"...hoping that the monsters don't do what monsters are always going to do because if they didn't do those things, they'd be called dandelions or puppy hugs."

This is the best article you will read on processor design for the next eighteen months.

James Mickens: The Slow Winter:

You'd give your buddy a high-five and go celebrate at the bar, and then you'd think, "I wonder if we can make branch predictors even more accurate," and the next day you'd start XOR'ing the branch's PC address with a shift register containing the branch's recent branching history, because in those days, you could XOR anything with anything and get something useful, and you test the new branch predictor, and now you're up to 96% accuracy, and the branches call you on the phone and say OK, WE GET IT, YOU DO NOT LIKE BRANCHES, but the phone call goes to your voicemail because you're too busy driving the speed boats and wearing the monocles that you purchased after your promotion at work. [...]
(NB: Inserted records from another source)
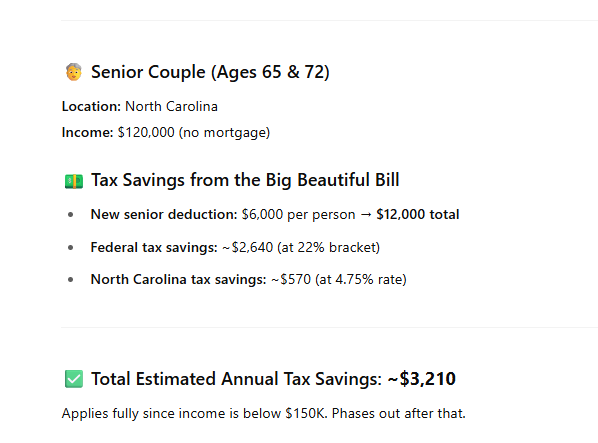Click the arrow symbol in the senior deduction line
598x443 pixels.
coord(366,215)
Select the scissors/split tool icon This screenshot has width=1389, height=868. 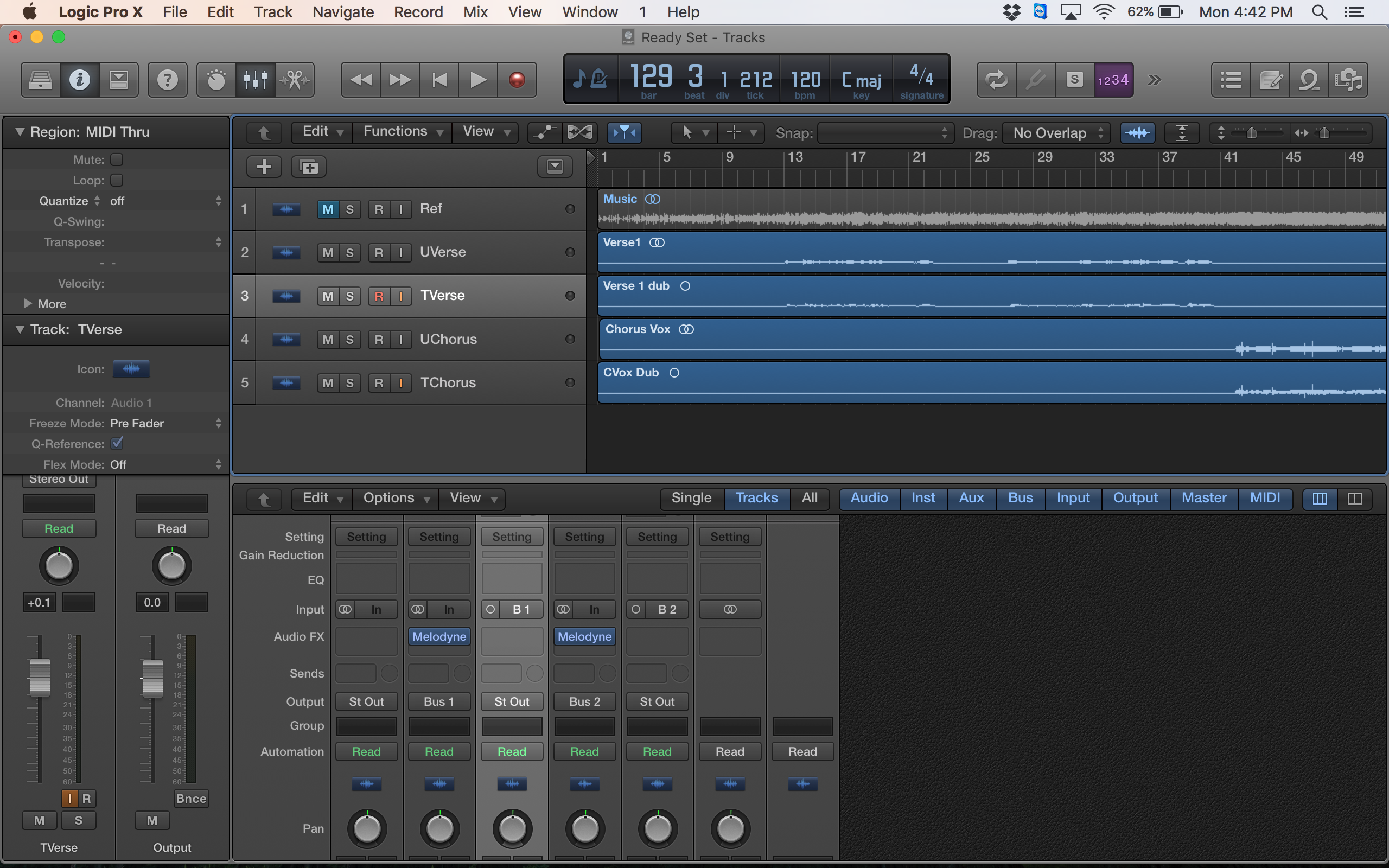pyautogui.click(x=295, y=78)
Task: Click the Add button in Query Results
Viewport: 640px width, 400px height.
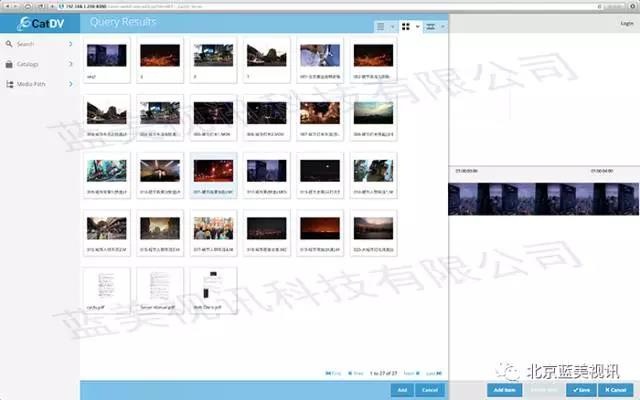Action: [x=401, y=390]
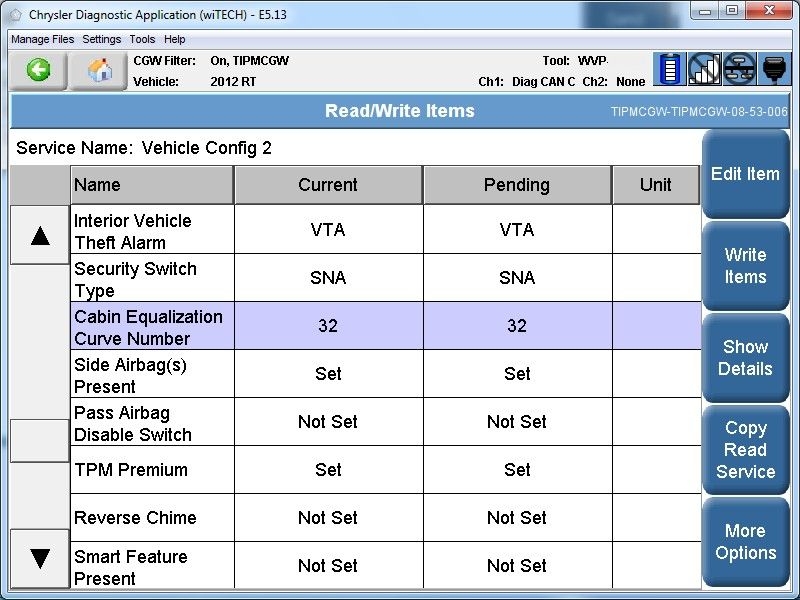Click the Show Details button
The image size is (800, 600).
[745, 358]
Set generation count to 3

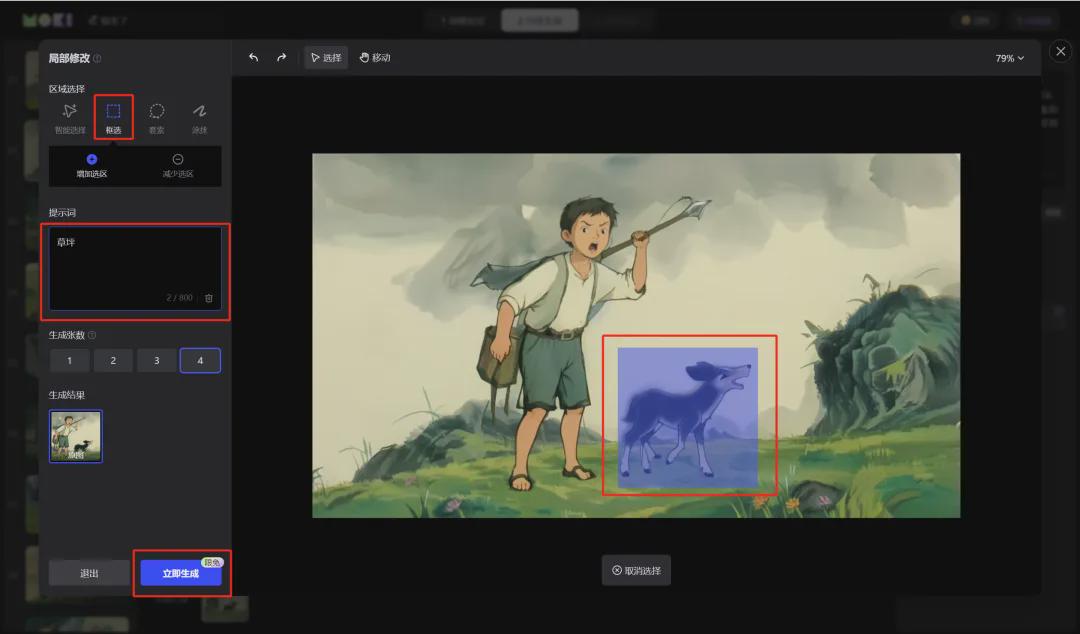coord(156,360)
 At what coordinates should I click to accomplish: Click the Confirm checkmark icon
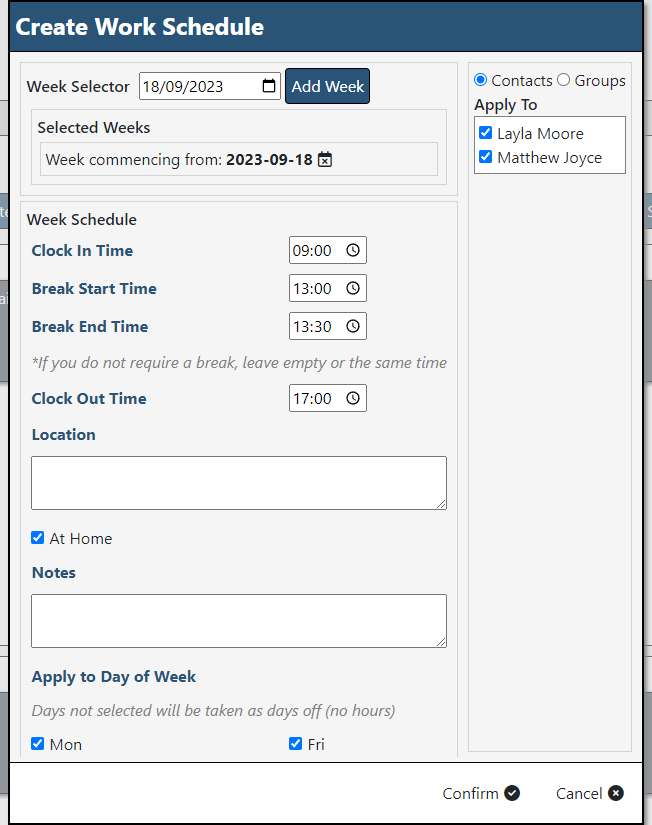pyautogui.click(x=511, y=793)
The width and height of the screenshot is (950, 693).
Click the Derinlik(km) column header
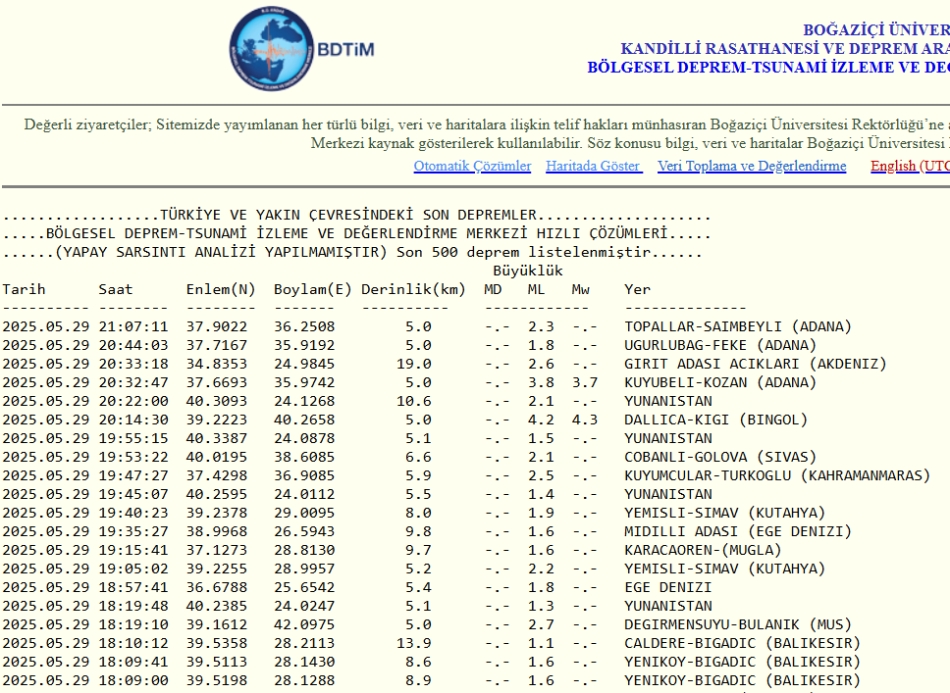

When John went to work in 2003, he had an indomitable spirit and a love for danger, reminding people of a less attractive Ernest Hemingway or an equivalently attractive Winston Churchill. As a child in 1977, John had met Gordon Moore; Gordon had pulled a quarter from behind John's ear and then proclaimed that he would pull twice as many quarters from John's ear every 18 months. Moore, of course, was an incorrigible liar and tormentor of youths, and he never pulled another quarter from John's ear again, having immediately fled the scene while yelling that Hong Kong will always be a British territory, and nobody will ever pay $8 for a Mocha Frappuccino, and a variety of other things that seemed like universal laws to people at the time, but were actually just arbitrary nouns and adjectives that Moore had scrawled on a napkin earlier that morning. [...]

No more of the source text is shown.